Rusya’nın kucağında anti-emperyalizm!

Türkiye’nin Rusya’nın taşeronu olarak İdlib’e girmesini destekleyenler Erdoğan’ın Suriye politikasından 360 derece dönüp Rusya’ya biat etmesine şimdi  “anti-emperyalist” yaklaşım diyorlar.

Dışarıda yalnızlaştıkça içerde dostları artıyor Erdoğan’ın. 

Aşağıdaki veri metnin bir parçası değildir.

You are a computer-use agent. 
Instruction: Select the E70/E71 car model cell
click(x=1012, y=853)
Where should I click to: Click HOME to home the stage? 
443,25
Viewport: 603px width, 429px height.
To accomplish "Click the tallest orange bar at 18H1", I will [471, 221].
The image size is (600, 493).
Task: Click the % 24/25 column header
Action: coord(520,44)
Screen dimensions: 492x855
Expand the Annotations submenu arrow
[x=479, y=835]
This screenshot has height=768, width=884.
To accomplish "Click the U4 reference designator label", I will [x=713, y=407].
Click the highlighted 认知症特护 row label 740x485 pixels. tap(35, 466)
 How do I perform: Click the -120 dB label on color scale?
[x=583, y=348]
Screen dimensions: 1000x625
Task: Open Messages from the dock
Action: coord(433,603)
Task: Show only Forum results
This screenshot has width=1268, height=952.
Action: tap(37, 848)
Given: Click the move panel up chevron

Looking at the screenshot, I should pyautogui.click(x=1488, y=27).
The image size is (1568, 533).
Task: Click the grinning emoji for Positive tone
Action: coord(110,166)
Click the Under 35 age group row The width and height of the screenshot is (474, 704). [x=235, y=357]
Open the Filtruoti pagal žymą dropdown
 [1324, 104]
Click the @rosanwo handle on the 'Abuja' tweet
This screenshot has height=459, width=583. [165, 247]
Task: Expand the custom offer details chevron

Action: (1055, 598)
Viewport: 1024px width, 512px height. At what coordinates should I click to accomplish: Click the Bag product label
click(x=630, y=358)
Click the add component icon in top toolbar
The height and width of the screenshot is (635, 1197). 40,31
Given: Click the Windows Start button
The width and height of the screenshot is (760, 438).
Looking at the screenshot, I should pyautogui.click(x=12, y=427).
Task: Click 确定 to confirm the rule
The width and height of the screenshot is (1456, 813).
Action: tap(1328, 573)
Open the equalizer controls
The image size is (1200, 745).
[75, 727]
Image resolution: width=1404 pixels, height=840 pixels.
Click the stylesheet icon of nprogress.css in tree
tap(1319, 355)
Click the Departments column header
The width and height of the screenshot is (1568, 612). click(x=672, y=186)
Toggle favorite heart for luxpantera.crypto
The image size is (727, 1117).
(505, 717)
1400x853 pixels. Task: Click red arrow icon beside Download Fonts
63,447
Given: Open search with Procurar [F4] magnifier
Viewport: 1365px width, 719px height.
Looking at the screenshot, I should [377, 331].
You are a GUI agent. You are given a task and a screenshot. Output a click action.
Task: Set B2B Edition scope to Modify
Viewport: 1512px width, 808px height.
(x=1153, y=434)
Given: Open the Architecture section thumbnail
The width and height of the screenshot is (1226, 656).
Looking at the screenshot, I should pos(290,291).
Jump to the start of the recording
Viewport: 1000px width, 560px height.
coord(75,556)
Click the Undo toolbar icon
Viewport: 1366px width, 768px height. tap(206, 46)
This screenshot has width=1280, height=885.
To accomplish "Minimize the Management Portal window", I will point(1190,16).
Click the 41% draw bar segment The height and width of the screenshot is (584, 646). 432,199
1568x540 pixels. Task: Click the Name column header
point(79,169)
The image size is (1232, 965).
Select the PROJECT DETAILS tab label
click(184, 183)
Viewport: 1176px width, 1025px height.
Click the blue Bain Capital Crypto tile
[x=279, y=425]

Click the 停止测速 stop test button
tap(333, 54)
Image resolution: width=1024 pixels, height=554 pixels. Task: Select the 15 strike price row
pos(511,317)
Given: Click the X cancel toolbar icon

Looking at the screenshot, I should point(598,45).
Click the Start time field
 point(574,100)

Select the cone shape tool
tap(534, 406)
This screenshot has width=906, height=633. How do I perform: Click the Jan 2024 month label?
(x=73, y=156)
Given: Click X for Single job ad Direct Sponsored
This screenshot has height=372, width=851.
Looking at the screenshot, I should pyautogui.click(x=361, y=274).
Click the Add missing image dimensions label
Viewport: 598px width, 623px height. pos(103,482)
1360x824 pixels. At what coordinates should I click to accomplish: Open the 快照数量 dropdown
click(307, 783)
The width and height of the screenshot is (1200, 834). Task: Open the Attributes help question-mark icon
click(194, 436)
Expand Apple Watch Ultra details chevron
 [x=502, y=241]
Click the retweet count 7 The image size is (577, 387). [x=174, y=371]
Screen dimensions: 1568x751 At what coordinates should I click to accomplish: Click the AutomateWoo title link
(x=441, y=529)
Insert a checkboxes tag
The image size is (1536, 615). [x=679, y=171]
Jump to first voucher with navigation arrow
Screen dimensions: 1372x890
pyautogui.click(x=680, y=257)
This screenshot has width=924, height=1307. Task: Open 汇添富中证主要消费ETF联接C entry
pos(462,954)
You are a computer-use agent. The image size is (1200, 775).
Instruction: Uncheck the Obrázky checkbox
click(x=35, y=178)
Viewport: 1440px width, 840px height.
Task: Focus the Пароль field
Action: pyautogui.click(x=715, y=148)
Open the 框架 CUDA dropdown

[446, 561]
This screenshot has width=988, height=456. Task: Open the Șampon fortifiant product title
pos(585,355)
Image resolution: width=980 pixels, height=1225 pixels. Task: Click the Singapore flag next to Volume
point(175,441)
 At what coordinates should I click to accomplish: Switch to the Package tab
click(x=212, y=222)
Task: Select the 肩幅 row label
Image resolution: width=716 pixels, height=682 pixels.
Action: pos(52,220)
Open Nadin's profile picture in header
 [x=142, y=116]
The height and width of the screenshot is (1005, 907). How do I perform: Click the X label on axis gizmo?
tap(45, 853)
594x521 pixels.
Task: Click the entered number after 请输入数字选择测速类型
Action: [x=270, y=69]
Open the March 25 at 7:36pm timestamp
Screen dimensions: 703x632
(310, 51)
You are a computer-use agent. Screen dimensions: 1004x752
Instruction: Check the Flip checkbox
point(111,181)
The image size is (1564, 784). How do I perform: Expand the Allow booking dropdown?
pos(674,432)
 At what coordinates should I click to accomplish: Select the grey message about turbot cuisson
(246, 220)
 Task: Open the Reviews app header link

Meclis’te sınır ötesi operasyon tezkeresine "evet" diyen CHP zaten desteğini açık etmişti. Ulusalcılar, İslamcılar, milliyetçiler, Putinciler (…), hani neredeyse Kürtleri ve çoğu HDP seçmeni savaş karşıtı demokratik kamuoyunu çıkarın bütün Türkiye aynı nakaratı söylüyor.

Efendim, "Türkiye ABD’ye ve NATO’ya rağmen" Suriye’ye girmiş. Bu bir anti-emperyalist hareketmiş. Ülkenin milli çıkarları söz konusu ise içerdeki meseleler ayrıntı imiş. Şimdi onları bir tarafa bırakmanın zamanıymış. Bir araya gelip Erdoğan’ı desteklemek gerekirmiş.

Türkiye, emperyalizmin Suriye ve Ortadoğu’daki oyununu bozacakmış böylece de Suriye’ye barış getirecekmiş!

Türk ordusu bu amaçla yeniden Suriye’ye girmiş.

Zaman, kahraman Türk ordusunu destekleme zamanıymış.

Gerçi CHP’nin genel başkanından geç kalmış cılız itiraz sesleri geliyor, "Bu Esad’ı meşrulaştıran bir operasyon" diye ama eski Musul Konsolosu olan yardımcısı ona ayar verir yakında. 

Savaş, gerekçesi ne olursa olsun sonuna kadar karşı çıkılması ve mümkünse asla başvurulmaması gereken, insana karşı bir eylem. İşin bu boyutunu bir anlık bir yana bırakıp bu milliyetçi cephenin tarafından meseleye bakalım.

Bu cepheden bir kişi çıkıp sormayacak mı, "Türkiye, Suriye’ye nasıl ve kimin desteğiyle girdi?" diye. 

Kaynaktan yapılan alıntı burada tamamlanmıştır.